Author: David Fletcher
1. Introduction
The Monit "apache-status" protocol provides a way to monitor the internal performance of an Apache web server, and to take action early (i.e. while the server is still working) if something is going wrong. It does this through Apache's mod_status, which needs to be available to use these special Monit functions.
The original development of the Apache-Status code was in response to a failure of Apache's piped logging process which caused a server to lock up. The server was in a chroot jail, and this prevented the piped logging process from re-starting itself. The original idea was to use Monit to observe Apache from outside the chroot, and take action if it spotted a problem. However, following development of the code it became clear that many other aspects of Apache can be monitored, whether it is in a chroot jail or not.

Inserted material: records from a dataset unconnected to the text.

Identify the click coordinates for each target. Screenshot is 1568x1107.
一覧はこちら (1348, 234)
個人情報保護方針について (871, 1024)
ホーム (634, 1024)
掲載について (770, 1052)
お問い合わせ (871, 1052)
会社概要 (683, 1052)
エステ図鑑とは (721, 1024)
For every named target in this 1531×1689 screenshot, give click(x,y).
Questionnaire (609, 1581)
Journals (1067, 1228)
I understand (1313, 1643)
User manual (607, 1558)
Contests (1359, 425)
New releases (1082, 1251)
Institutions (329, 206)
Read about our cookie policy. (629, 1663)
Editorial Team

Important: Since these tests uses mod_status, it depends on the Apache server being able to respond. It should therefore be combined with other monitoring to cover the case of a complete server or connection failure.The tests will all work with the ExtendedStatus directive On or Off.
2. Install mod_status
Apache normally compiles with mod_status enabled and built in. To access the status information the apache configuration file (often at /etc/httpd/httpd.conf or /usr/apache/conf/httpd.conf) should include these lines within one of your hosts or virtual hosts:
<Location /server-status> SetHandler server-status Order deny,allow Deny from all Allow from 127.0.0.1 </Location>
The Allow statement ensures that mod_status is only available on the local machine, since it would be insecure to let everybody read the information. If Monit is connecting from a different IP number (i.e. if it is monitoring a remote machine) you should allow the IP from which Monit will connect.
3. Test mod_status
You can view the machine readable version of the Apache mod_status output for your server by entering the standard URL in a browser (Monit depends on this, rather than the human readable page):
http://www.example.co.uk/server-status?auto
This will only work from the allowed IP numbers mentioned in the section above. If everything is working well, you should see a page in your browser like the one below:
Total Accesses: 26 Total kBytes: 13 CPULoad: .0103093 Uptime: 970 ReqPerSec: .0268041 BytesPerSec: 13.7237 BytesPerReq: 512 BusyWorkers: 1 IdleWorkers: 5 Scoreboard: ____W_...........................................................
The important line is the Scoreboard, so don't worry if some of the other lines are missing. The scoreboard is where Monit gets its information about Apache. Each letter or dot represents an Apache child process, and can be decoded using this key:
"_" Waiting for Connection "S" Starting up "R" Reading Request "W" Sending Reply "K" Keepalive (read) "D" DNS Lookup, "C" Closing connection "L" Logging "G" Gracefully finishing "I" Idle cleanup of worker "." Open slot with no current process
4. Set up Monit
Once mod_status is giving its output you can ask Monit to read this information, and let you know if there is a problem. A problem is defined by using a percentage limit for the quantity monitored. This is the percentage of Apache child processes which you allow in a particular state before action is taken. A percentage is used rather than a fixed number to let the monitoring "scale" with the rise and fall in the number of Apache processes as the server load changes.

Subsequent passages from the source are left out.